» TRECHO PARA LEITURA:
----------------
Verifica-se, entretanto, que por vezes a preocupação com os idosos travestis e transexuais se detém na prevenção das doenças como tuberculose ou na administração de vacinas em campanhas periódicas realizadas por parte do governo federal, mas o que usualmente os acometem, é algo superior, terrível em detrimento da qualidade plena da vida, a qual só pode ser alcançada por meio do conhecimento acerca das reais necessidades que os idosos gays apresentam. Acredita-se que um caminho para compreender tais idiossincrasias é buscar apreender o significado do envelhecimento para esses indivíduos.
Dessa forma, Travestis e transexuais idosos no sistema prisional precisam serem (re)vistos sob a ideia de que a prisão enquanto um ambiente insalubre, sobretudo pela existência de condições agravantes inerentes ao encarceramento, tais como: desvalorização social,
diminuição no convívio familiar, dificuldade no exercício de atividade laboral, conflitos que permeiam a convivência intergeracional, necessitam sim de “leis e políticas sociais” – como ADPF 527 da ABGLT, da luta em defesa dos direitos pela CNCD/LGBT – Conselho Nacional de Combate à Discriminação de Lésbicas, Gays, Bissexuais e Transexuais.
Mediante ao exposto, propomo-nos discutir a relevância da ADPF 527 a partir da motivação do grupo LGBT diante do Supremo Tribunal Federal – STF, defenderem e representarem com extremo esforço a voz das travestis e ou transexuais encarceradas, levantando os seguintes aspectos, primeiro os desafios e resistências que as travestis, assim como os transexuais trazem em relação aos debates de gênero, o direito de cumprirem suas penas em presídio compatível com sua condição, já garantidos em respeito aos princípios constitucionais da dignidade da pessoa humana (artigo 1º, inciso III), da proibição ao tratamento degradante ou desumano (artigo 5º, inciso III) e da garantia à saúde (artigo 196), na Constituição Federal 1988.
----------------
» REGISTROS LISTADOS:
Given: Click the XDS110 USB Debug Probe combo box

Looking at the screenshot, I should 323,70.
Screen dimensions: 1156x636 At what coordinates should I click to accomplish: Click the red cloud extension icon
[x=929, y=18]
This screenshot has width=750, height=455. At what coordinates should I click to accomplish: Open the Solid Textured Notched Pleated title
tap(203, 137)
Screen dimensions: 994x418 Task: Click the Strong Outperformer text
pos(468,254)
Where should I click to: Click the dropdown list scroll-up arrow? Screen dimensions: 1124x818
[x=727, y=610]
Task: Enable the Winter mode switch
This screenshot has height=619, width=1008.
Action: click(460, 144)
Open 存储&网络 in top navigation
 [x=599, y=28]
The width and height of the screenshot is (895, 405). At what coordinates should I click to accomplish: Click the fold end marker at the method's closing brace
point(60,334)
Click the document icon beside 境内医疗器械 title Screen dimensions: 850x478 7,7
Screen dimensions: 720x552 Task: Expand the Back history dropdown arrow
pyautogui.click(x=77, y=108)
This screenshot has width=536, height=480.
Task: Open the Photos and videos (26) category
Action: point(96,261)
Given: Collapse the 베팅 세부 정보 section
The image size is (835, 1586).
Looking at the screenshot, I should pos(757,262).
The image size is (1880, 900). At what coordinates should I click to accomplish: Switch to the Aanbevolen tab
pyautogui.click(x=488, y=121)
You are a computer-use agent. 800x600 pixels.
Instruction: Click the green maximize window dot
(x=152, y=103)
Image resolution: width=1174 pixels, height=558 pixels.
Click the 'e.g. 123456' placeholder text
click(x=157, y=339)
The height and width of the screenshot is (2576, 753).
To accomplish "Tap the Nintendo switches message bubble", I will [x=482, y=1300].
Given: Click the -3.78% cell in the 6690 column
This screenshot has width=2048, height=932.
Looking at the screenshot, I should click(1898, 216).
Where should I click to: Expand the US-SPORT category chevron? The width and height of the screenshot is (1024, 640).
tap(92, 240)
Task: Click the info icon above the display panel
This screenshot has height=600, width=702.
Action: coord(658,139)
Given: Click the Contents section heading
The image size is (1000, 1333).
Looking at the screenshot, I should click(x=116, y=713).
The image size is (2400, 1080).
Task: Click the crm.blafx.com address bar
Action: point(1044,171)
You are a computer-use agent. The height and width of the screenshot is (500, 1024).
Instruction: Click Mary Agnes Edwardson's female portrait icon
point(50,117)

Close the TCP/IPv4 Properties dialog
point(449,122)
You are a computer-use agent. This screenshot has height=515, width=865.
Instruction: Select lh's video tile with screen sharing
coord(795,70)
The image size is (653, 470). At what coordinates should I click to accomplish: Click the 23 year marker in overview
----------------
» O QUE SE ESPERA: Reproduza sem alterações a parte do texto sobre travestis e transexuais idosos que começa nas palavras com "Verifica-se, entretanto, que" e termina logo após "para esses indivíduos.".

» RESPOSTA:
Verifica-se, entretanto, que por vezes a preocupação com os idosos travestis e transexuais se detém na prevenção das doenças como tuberculose ou na administração de vacinas em campanhas periódicas realizadas por parte do governo federal, mas o que usualmente os acometem, é algo superior, terrível em detrimento da qualidade plena da vida, a qual só pode ser alcançada por meio do conhecimento acerca das reais necessidades que os idosos gays apresentam. Acredita-se que um caminho para compreender tais idiossincrasias é buscar apreender o significado do envelhecimento para esses indivíduos.